What problem? The only problem is the perception of unfairness. There's no measurable relationship between effective tax rate and team success.
Let's say you and I are working at the same company and are both starting families at the same time. The company randomly gives me double the pay, despite the fact that we do the same job. Twenty years later our kids turn out to be equally prosperous. Was the situation unfair or was it only perceived as unfair?
The degree to which the tax/cap issue is important is a matter of perception, and it is often overstated. But it is unfairness in itself, an obvious unequal playing field whether the team success in our little sample has a relationship or not.

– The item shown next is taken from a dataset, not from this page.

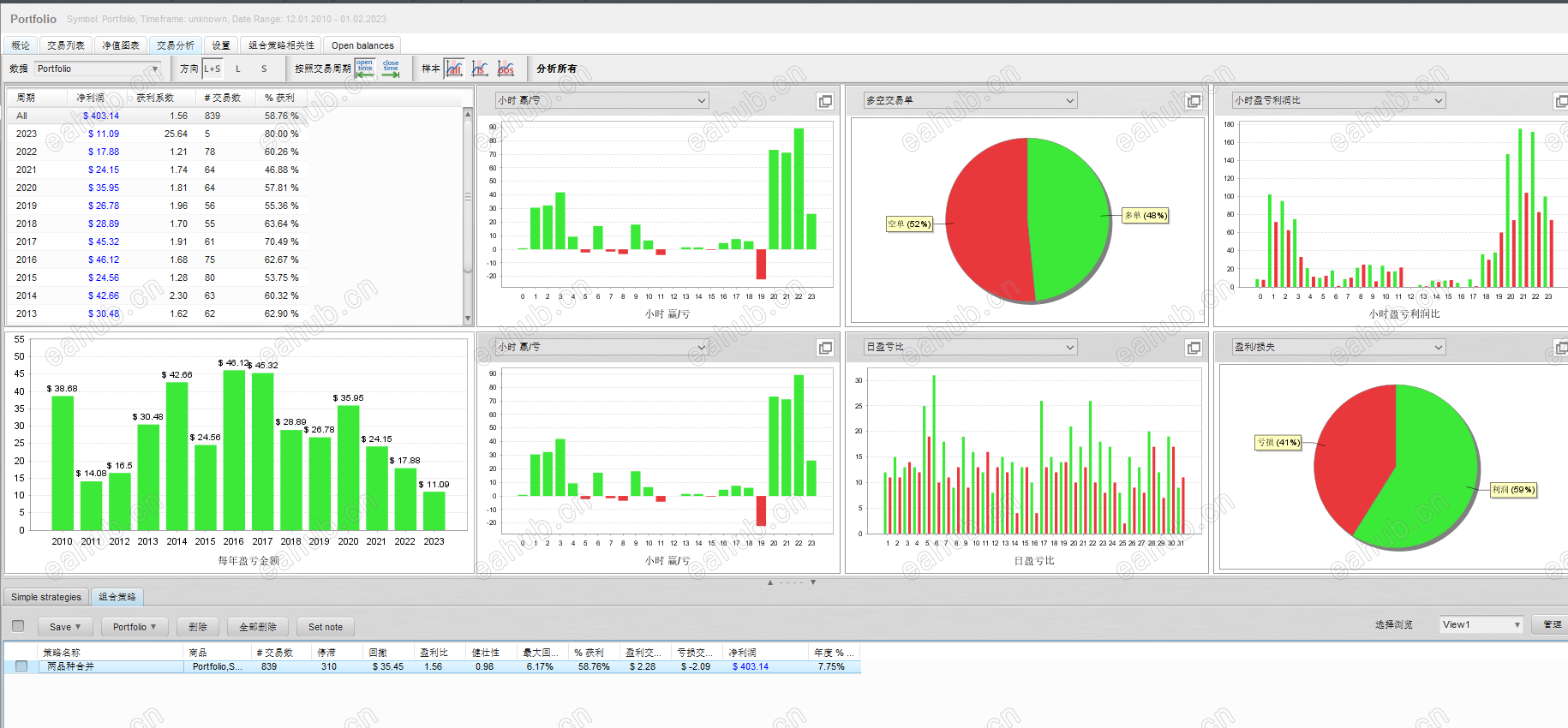Choose the in-sample (is) chart icon
Image resolution: width=1568 pixels, height=728 pixels.
click(480, 69)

Players who choose to take lower cap hits to live in prestigious cities should have higher cap hits. Players who don’t have families should have a higher cap hit. Players who don’t need to pay taxes to their home counties should have a higher cap hit.
There are a ton of reasons why a city or a player gets more or less benefit from their cap hit than others. Should Canadian teams have their caps adjusted because they are potentially more attractive to Canadian players? I think they should lose half their cap space because of that.
To continue the analogy above, people might say "Why bother with equal pay for equal work? Oh you're concerned about the effects of that on the next generation? Are you going to insist that every child be equally beautiful? Be equally well spoken and intelligent? We have so many inequalities, why bother with this one?"
My point of course is that establishing an equal playing field in one aspect does not require establishing that absolutely everything be equal.
Oh yeah?
I'm not sure what you're asking me. I am an economist. I'm not saying it's some great thing, we have our own ridiculous biases just like lawyers do.